Itu yang masih teringat terngiang-ngiang hingga sekarang. Yang membuat penulis semangat dalam memasak. Jika ada salah silahkan disalahkan.
Pernah dalam kesempatan ketika masih menjadi santri kalong/nduduk/kampong atau apalah itu. Pokoknya tidak berukim di pondok.
Ikut memasak besar di salah satu pondok pesantren di Trenggalek. Acaranya tasyakuran khataman Alfiyah Ibn Malik. Bukan kitabnya, tapi hafalannya yang 1002 bait. Bergengsi memang santri yang mampu dengan tuntas melibas bait-bait asal andalus.
Masak besar diagendakan. Semua peralatan dan kebutuhan masak di beli tanpa terkecuali daging ayam menjadi masakan idaman.
Memang dasarnya pondok salafiyah, yang serba sederhana. Semua keperluan masak di tangani oleh santri putra. Mulai memperhalus bumbu sampai masakan siap saji.
Kompor tidak ada, hanya tungku menjadi sarana. Kayu bakar siap mencari di tegalan (pekarangan pondok), kayu bekas bongkaran pembangunan dan kayu bekas bangku-bangku jadi incaran.
Alhamdulillah matang pada waktunya. Sedari tadi rangkaian round down acara tasyakuran banyak sambutan dan wejangan (nasehat-nasehat) dari ustadz. acara yang ditunggu-tunggu, makan bersama di nampan.

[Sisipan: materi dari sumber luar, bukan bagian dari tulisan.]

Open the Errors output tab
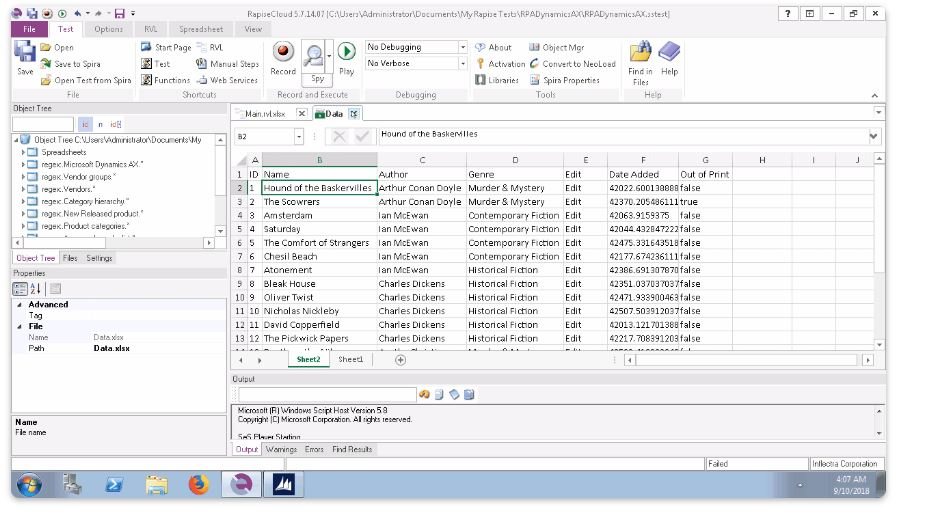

Satu nampan berisa lima sampai enam santri langsung mengeksekusi nasi yang masih panas. Ditambah masakan kaldu ayam yang juga masih terlihat seperti fatamorgana saking panasnya. Semua panas, namun tangan-tangan santri kebal, karena sudah terlatih.
Bagaimana tidak terlaltih, kalau telat menunggu panasnya hilang, sudah tidak kenyang.
Itu sekelumit santri, dan masih banyak lagi. Percayalah, sesulit apapun sekarang, kesuksesan itu akan datang.